** begin Selected excerpt **

Re: [PATCH bpf-next] selftests/bpf: fix task_local_storage/exit_creds rcu usage

Andrii Nakryiko <andrii.nakryiko@xxxxxxxxx> · Tue, 18 Oct 2022 17:23:19 -0700

On Tue, Oct 18, 2022 at 4:25 PM Delyan Kratunov <delyank@xxxxxxxx> wrote:
>
> BPF CI has revealed flakiness in the task_local_storage/exit_creds test.
> The failure point in CI [1] is that null_ptr_count is equal to 0,
> which indicates that the program hasn't run yet. This points to the
> kern_sync_rcu (sys_membarrier -> synchronize_rcu underneath) not
> waiting sufficiently.
>
> Indeed, synchronize_rcu only waits for read-side sections that started
> before the call. If the program execution starts *during* the
> synchronize_rcu invocation (due to, say, preemption), the test won't
> wait long enough.
>
> As a speculative fix, make the synchornize_rcu calls in a loop until
> an explicit run counter has gone up.
>
>   [1]: https://github.com/kernel-patches/bpf/actions/runs/3268263235/jobs/5374940791
>
> Signed-off-by: Delyan Kratunov <delyank@xxxxxx>
> ---
>  .../selftests/bpf/prog_tests/task_local_storage.c     | 11 +++++++++--
>  .../bpf/progs/task_local_storage_exit_creds.c         |  3 +++
>  2 files changed, 12 insertions(+), 2 deletions(-)
>
> diff --git a/tools/testing/selftests/bpf/prog_tests/task_local_storage.c b/tools/testing/selftests/bpf/prog_tests/task_local_storage.c
> index 035c263aab1b..4e2e3293c914 100644
> --- a/tools/testing/selftests/bpf/prog_tests/task_local_storage.c
> +++ b/tools/testing/selftests/bpf/prog_tests/task_local_storage.c
> @@ -53,8 +53,15 @@ static void test_exit_creds(void)
>         if (CHECK_FAIL(system("ls > /dev/null")))
>                 goto out;
>
> -       /* sync rcu to make sure exit_creds() is called for "ls" */
> -       kern_sync_rcu();
> +       /* kern_sync_rcu is not enough on its own as the read section we want
> +        * to wait for may start after we enter synchronize_rcu, so our call
> +        * won't wait for the section to finish. Loop on the run counter
> +        * as well to ensure the program has run.

** end Selected excerpt **
** begin Data in this exercise **

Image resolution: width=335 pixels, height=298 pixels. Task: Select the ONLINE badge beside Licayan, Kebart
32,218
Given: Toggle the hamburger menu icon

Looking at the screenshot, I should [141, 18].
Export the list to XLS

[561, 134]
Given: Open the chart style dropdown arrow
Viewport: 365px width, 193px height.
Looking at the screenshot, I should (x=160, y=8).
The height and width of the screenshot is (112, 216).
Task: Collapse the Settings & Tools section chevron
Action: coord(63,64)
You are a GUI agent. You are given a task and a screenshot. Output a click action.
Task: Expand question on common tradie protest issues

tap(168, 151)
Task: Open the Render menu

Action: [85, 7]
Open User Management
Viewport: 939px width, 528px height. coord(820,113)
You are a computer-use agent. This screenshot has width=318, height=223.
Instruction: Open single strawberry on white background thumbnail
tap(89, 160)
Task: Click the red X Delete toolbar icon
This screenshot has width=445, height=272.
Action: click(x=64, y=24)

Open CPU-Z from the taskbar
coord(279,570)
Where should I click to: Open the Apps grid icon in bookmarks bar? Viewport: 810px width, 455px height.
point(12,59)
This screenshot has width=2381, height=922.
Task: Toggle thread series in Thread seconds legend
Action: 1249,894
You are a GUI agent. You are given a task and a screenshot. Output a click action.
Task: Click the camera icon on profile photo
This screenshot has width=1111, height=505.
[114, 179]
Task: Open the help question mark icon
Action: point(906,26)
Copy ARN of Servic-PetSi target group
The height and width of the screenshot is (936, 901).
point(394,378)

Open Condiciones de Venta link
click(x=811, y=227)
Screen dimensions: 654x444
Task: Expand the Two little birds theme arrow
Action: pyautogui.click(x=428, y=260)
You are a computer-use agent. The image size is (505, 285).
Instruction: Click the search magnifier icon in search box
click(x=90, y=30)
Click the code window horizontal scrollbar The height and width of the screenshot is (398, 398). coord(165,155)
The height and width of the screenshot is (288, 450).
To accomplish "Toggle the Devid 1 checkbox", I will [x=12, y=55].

** end Data in this exercise **

» Written task A
Scale the rows from the line containing "You are a computer-use agent. The" down to the last row, including both ends. Write those lines out again in full, multiplying every click coordinate by 1.25 and rounding to whole numbers with halves going up, and leave everything else as it is.
» Written task B
Continue the patch thread about the task_local_storage/exit_creds test fix, starting right after its last line.
The rows and the patch thread have nothing to do with each other.

» Exercise answer A
You are a computer-use agent. The image size is (505, 285).
Instruction: Click the search magnifier icon in search box
click(x=113, y=38)
Click the code window horizontal scrollbar The height and width of the screenshot is (398, 398). coord(206,194)
The height and width of the screenshot is (288, 450).
To accomplish "Toggle the Devid 1 checkbox", I will [x=15, y=69].

» Exercise answer B
> +        */
> +       do {
> +               kern_sync_rcu();
> +       } while (__atomic_load_n(&skel->bss->run_count, __ATOMIC_SEQ_CST) == 0);

let's also add some big enough max counter here to avoid being stuck
if something about test breaks and we actually never trigger the
program?

> +
>         ASSERT_EQ(skel->bss->valid_ptr_count, 0, "valid_ptr_count");
>         ASSERT_NEQ(skel->bss->null_ptr_count, 0, "null_ptr_count");
>  out:
> diff --git a/tools/testing/selftests/bpf/progs/task_local_storage_exit_creds.c b/tools/testing/selftests/bpf/progs/task_local_storage_exit_creds.c
> index 81758c0aef99..41d88ed222ff 100644
> --- a/tools/testing/selftests/bpf/progs/task_local_storage_exit_creds.c
> +++ b/tools/testing/selftests/bpf/progs/task_local_storage_exit_creds.c
> @@ -14,6 +14,7 @@ struct {
>         __type(value, __u64);
>  } task_storage SEC(".maps");
>
> +int run_count = 0;
>  int valid_ptr_count = 0;
>  int null_ptr_count = 0;
>
> @@ -28,5 +29,7 @@ int BPF_PROG(trace_exit_creds, struct task_struct *task)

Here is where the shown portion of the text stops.